California right now is a confused EMS system since their Statewide flaws were made public 3 years ago. For the EMT, they allowed the individual counties to certify. You could be certified in several counties. If you committed and were convicted of a crime in one county, it did not necessarily get reported to the state or to any of the other counties. So you could remain certified in the other counties.  This also gave the ambulance services a black eye that unfortunately hired individuals thinking that the county was the ultimate in oversight. Now, the ambulance services are being more proficient in background checks and not relying on the county.  That is, until the state of California and the counties can pull their EMS situation into shape.

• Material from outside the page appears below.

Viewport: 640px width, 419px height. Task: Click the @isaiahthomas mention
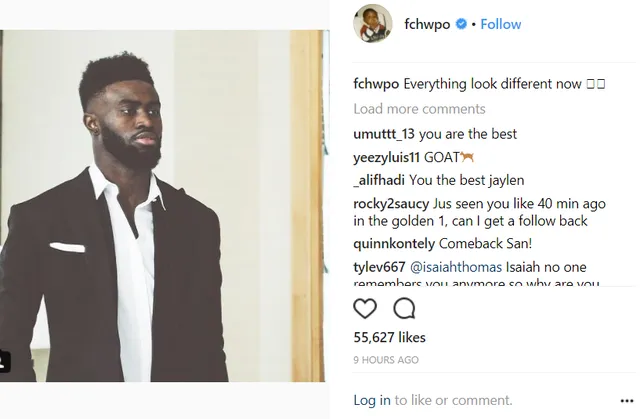pos(456,267)
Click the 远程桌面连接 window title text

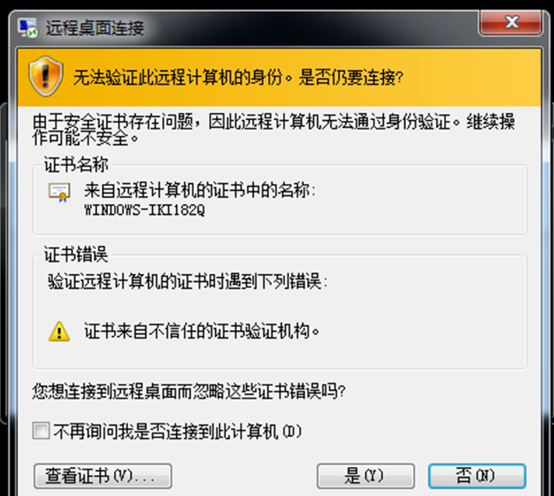(x=95, y=28)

Not knowing what nihil's financial situation actually is or even if we did, it is hard to make a blanket statement. Rather, it is best to point nihil in a direction to obtaining information and see how it applies. Again a good credit counselor may also know about employment practices/career changes and can assist with some guidiance in that area.  The credit counselor could even make telephone calls to a couple of ambulance services to see what their background check includes.


----------



## BossyCow (Dec 27, 2007)

Asclepius said:


> I think every state has a child support clause. However, I bet if they chose to, they could check your credit prior to hiring you. That is to say, there isn't any law prohibiting it. Of course, I don't live there, but that is my assumption.




There is a difference between a credit check done by a potential employer and an agency refusing to certify you.  You can have a cert and be unemployable.  

In order to check your credit history, an employer has to have your SS#.  I have seen recently on job applications and resumes instead of SS# "Social Security number will be furnished upon hire".  This is being done to avoid identity theft.


----------



## Asclepius (Dec 28, 2007)

BossyCow said:


> In order to check your credit history, an employer has to have your SS#.  I have seen recently on job applications and resumes instead of SS# "Social Security number will be furnished upon hire".  This is being done to avoid identity theft.


I haven't heard this yet, but it sounds like a good idea. I personally have not known anyone who has dealt with identity theft...has anybody here known someone that's been affected? Maybe that's a question for a separate thread?


----------



## VentMedic (Dec 28, 2007)

Asclepius said:


> I haven't heard this yet, but it sounds like a good idea. I personally have not known anyone who has dealt with identity theft...has anybody here known someone that's been affected? Maybe that's a question for a separate thread?



BossyCow is correct in that you NEVER put your SS# on your resume. 
The company will ask for it if you are a hire candidate so that they can run a background and credit check prior to finalizing the job offer.

Identity theft is a nightmare.  That is one of the reasons I went through the explanations earlier about checking your credit reports and putting the necessary safeguards on your credit.  One needs to know if agencies you did not authorize are looking at your information or attempting to open up accounts with your data. 

It's not just us older established credit worthy people that are getting hit. The 20 - 25 y/o are the easiest prey.  They are also the easiest targets for credit card companies to take advantage of.


----------



## MMiz (Dec 28, 2007)

BossyCow said:


> There is a difference between a credit check done by a potential employer and an agency refusing to certify you.  You can have a cert and be unemployable.
> 
> In order to check your credit history, an employer has to have your SS#.  I have seen recently on job applications and resumes instead of SS# "Social Security number will be furnished upon hire".  This is being done to avoid identity theft.


A Social Security number is not required for a credit check.  A drivers license number or even an address will often suffice.


----------



## BossyCow (Dec 31, 2007)

MMiz said:


> A Social Security number is not required for a credit check.  A drivers license number or even an address will often suffice.




Then things have changed since I used to run credit checks.  It has been a few years since I've done them.  We used to have to have SS# in order to verify that the information was correct.  Without the attached SS#, the information was very vague and general.  It could show liens and legal judgments of a financial nature but not credit history or worthiness.


----------